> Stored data
****************************************

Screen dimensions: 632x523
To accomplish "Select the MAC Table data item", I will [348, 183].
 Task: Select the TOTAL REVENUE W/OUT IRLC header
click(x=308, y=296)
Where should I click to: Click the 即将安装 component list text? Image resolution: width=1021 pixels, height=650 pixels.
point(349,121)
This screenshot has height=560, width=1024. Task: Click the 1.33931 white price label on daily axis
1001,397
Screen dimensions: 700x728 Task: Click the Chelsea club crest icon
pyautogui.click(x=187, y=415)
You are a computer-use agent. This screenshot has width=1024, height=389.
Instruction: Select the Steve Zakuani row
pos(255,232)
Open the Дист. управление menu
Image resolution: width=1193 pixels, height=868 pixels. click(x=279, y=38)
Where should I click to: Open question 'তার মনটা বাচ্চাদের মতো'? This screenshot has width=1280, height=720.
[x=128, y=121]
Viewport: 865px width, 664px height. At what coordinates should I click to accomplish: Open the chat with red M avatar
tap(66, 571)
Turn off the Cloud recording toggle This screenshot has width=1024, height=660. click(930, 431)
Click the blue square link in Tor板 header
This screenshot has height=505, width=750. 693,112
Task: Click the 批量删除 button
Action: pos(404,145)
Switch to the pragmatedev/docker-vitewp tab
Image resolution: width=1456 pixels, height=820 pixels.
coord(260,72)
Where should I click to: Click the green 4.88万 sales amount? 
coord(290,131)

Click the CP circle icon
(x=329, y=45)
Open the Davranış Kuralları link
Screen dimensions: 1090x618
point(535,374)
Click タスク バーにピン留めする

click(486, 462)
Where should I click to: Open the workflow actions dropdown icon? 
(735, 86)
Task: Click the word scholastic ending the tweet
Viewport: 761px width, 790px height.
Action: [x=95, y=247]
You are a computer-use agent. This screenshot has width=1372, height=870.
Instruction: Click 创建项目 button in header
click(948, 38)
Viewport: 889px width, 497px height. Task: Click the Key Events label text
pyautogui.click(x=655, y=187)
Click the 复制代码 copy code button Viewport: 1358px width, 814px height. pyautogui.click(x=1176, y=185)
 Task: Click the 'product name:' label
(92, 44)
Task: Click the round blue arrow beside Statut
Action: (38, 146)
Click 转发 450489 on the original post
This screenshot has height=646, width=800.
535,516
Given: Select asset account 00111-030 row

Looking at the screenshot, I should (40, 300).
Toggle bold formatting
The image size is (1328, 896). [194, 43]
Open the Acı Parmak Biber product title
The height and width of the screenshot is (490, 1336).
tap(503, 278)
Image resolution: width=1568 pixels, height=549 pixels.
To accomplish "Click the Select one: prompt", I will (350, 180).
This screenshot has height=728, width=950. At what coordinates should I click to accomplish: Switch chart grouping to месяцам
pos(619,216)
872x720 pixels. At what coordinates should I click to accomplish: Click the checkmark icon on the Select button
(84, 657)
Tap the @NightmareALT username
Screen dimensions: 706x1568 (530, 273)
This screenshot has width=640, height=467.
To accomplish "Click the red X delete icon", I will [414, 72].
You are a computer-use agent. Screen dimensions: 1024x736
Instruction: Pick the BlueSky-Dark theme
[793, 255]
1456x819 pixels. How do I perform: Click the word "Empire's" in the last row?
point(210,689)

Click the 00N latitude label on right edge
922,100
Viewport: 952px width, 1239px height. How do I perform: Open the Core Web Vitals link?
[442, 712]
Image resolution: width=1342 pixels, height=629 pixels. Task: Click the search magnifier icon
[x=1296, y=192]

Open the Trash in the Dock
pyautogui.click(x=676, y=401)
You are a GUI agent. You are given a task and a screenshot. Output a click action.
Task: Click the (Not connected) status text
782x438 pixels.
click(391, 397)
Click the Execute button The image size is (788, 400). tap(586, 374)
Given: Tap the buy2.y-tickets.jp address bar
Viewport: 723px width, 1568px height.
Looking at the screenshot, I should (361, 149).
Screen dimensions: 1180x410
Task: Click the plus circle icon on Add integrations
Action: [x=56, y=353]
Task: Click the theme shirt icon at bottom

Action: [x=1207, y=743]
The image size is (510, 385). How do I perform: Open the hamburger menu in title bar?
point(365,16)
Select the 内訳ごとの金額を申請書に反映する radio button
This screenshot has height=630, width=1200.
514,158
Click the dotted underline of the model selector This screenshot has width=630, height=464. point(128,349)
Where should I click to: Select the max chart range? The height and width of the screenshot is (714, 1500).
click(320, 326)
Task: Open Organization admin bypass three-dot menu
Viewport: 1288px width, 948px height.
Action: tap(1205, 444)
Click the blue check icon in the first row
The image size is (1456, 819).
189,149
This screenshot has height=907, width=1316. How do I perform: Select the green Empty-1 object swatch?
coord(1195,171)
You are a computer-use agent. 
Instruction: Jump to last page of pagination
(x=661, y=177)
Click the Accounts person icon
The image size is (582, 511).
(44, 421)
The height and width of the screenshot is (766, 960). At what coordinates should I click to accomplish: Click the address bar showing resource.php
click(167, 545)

****************************************

> WHAT YOU WILL DO
Which lines above run from the one containing "Turn off the" down to the one containing "Image resolution: width=1568"? Repeat exactly those, both ends included, and nothing else.

> RESPONSE BOX
Turn off the Cloud recording toggle This screenshot has width=1024, height=660. click(930, 431)
Click the blue square link in Tor板 header
This screenshot has height=505, width=750. 693,112
Task: Click the 批量删除 button
Action: pos(404,145)
Switch to the pragmatedev/docker-vitewp tab
Image resolution: width=1456 pixels, height=820 pixels.
coord(260,72)
Where should I click to: Click the green 4.88万 sales amount? 
coord(290,131)

Click the CP circle icon
(x=329, y=45)
Open the Davranış Kuralları link
Screen dimensions: 1090x618
point(535,374)
Click タスク バーにピン留めする

click(486, 462)
Where should I click to: Open the workflow actions dropdown icon? 
(735, 86)
Task: Click the word scholastic ending the tweet
Viewport: 761px width, 790px height.
Action: [x=95, y=247]
You are a computer-use agent. This screenshot has width=1372, height=870.
Instruction: Click 创建项目 button in header
click(948, 38)
Viewport: 889px width, 497px height. Task: Click the Key Events label text
pyautogui.click(x=655, y=187)
Click the 复制代码 copy code button Viewport: 1358px width, 814px height. pyautogui.click(x=1176, y=185)
 Task: Click the 'product name:' label
(92, 44)
Task: Click the round blue arrow beside Statut
Action: (38, 146)
Click 转发 450489 on the original post
This screenshot has height=646, width=800.
535,516
Given: Select asset account 00111-030 row

Looking at the screenshot, I should (40, 300).
Toggle bold formatting
The image size is (1328, 896). [194, 43]
Open the Acı Parmak Biber product title
The height and width of the screenshot is (490, 1336).
tap(503, 278)
Image resolution: width=1568 pixels, height=549 pixels.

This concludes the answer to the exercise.